Actually, the game and fish dept. originally cam up with HPC, so I think you might be wrong here. I would think that enforcement nightmares with that many people would make them wish otherwise!!


----------



## tclark4140 (Aug 8, 2006)

dj i am sorry but i am not sure what hpc is i probably should just can't.


----------



## djleye (Nov 14, 2002)

HPC, Hunter Pressure Concept. Game and fish wanted to cap the NR license sales depending upon the water levels in the spring.

Was voted down by the legislature because they know more about hunting and game than the game and fish dept does!!!! :eyeroll: :eyeroll:


----------



## tclark4140 (Aug 8, 2006)

dont u think that had to do with $$$$$, nothing to do with knowlegdge. but back to my original question, what is your idea of nr lic for next year if the water were the same? then what about limiting nr for upland game?


----------



## g/o (Jul 13, 2004)

Dan Bueide said:


> > and zero pressure.
> 
> 
> Not true. I personaly know a lot of guys who have been out the last few weeks. Maybe by the standards we've set for much of the season the last several years it seems so.
> ...


Dan, maybe if you paid attention you could get some!! No you are correct there are people hunting and doing well. Do you want the whole state for yourself?


----------



## Dan Bueide (Jul 1, 2002)

Well, if a certain someone hadn't gotton misplaced in the field and run into something he shouldn't have (thus delaying the morning process by many minutes), I think I would would have been ready and paying attention for my one and only duck harvest opportunity in three recent outings... :wink:

Never have wanted the state to myself - just a little elbow room for hunters and hunted...


----------



## Maverick (Mar 4, 2002)

What was the name of the song by MIchael Jackson?

"Man in the Mirror"



> Dan, maybe if you paid attention you could get some!! No you are correct there are people hunting and doing well. Do you want the whole state for yourself?


Hey don't blame Dan that you don't have any clients to put pressure on them. It's not his fault!!!

uke: uke: uke: and more of it from guess who!!!!


----------



## g/o (Jul 13, 2004)

Sorry Mav, I don't do waterfowl hunts just roosters. By the way I'm full :wink:


----------



## HUNTNFISHND (Mar 16, 2004)

g/o wrote:


> All I know is there are hundreds of thousands of ducks and geese in ND now and zero pressure.

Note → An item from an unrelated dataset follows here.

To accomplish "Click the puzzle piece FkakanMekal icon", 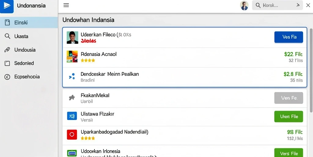I will tap(72, 98).
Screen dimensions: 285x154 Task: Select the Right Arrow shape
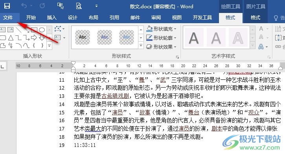34,38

Where? I sure haven't seen hundreds of thousands and the reports don't mention hundreds of thousands. Birds migrating over at 1000 feet don't mean their landing in ND!


----------



## g/o (Jul 13, 2004)

HUNTNFISHND said:


> g/o wrote:
> 
> 
> > All I know is there are hundreds of thousands of ducks and geese in ND now and zero pressure.
> ...


Sorry HUNTNFISHND internet scouting is not allowed on this site


----------



## nodakoutdoors.com (Feb 27, 2002)

g/o said:


> Sorry HUNTNFISHND internet scouting is not allowed on this site


Actually, the temporary disallowing of naming areas is over. But since this is getting emotional like every thread just like it, it's getting moved to the hot topics.


----------



## h2ofwlr (Feb 6, 2004)

Too often, many guys have to see it to believe it, and this pertains to the drought. I read many posts of "I could not beleive how dry it was."

Next year you will see a drop in NRs lic too, regardless of weather conditions, as these guys will be remembering the drought conditions, and some will not go at all, or go eleswhere.

Look at the lic sold VS weather conditions of the late 80s, there was a lag at that time, and thus I suspect the same will happen next Fall too, lower NR lic because of this years drought. Conversely, when the water came back on the early 90s, it took a few years for the NRs to catch on that the water was back.


----------



## water_swater (Sep 19, 2006)

Close to as many liscenses will be sold next year as were sold this year if not more entering Canada will require a passport next year, we might crack 30,000 next year! The 15 hotel owners and 8 restaurant owners in DL will be pumped! Meanwhile thousands of residnet hunters will be frustrated!


----------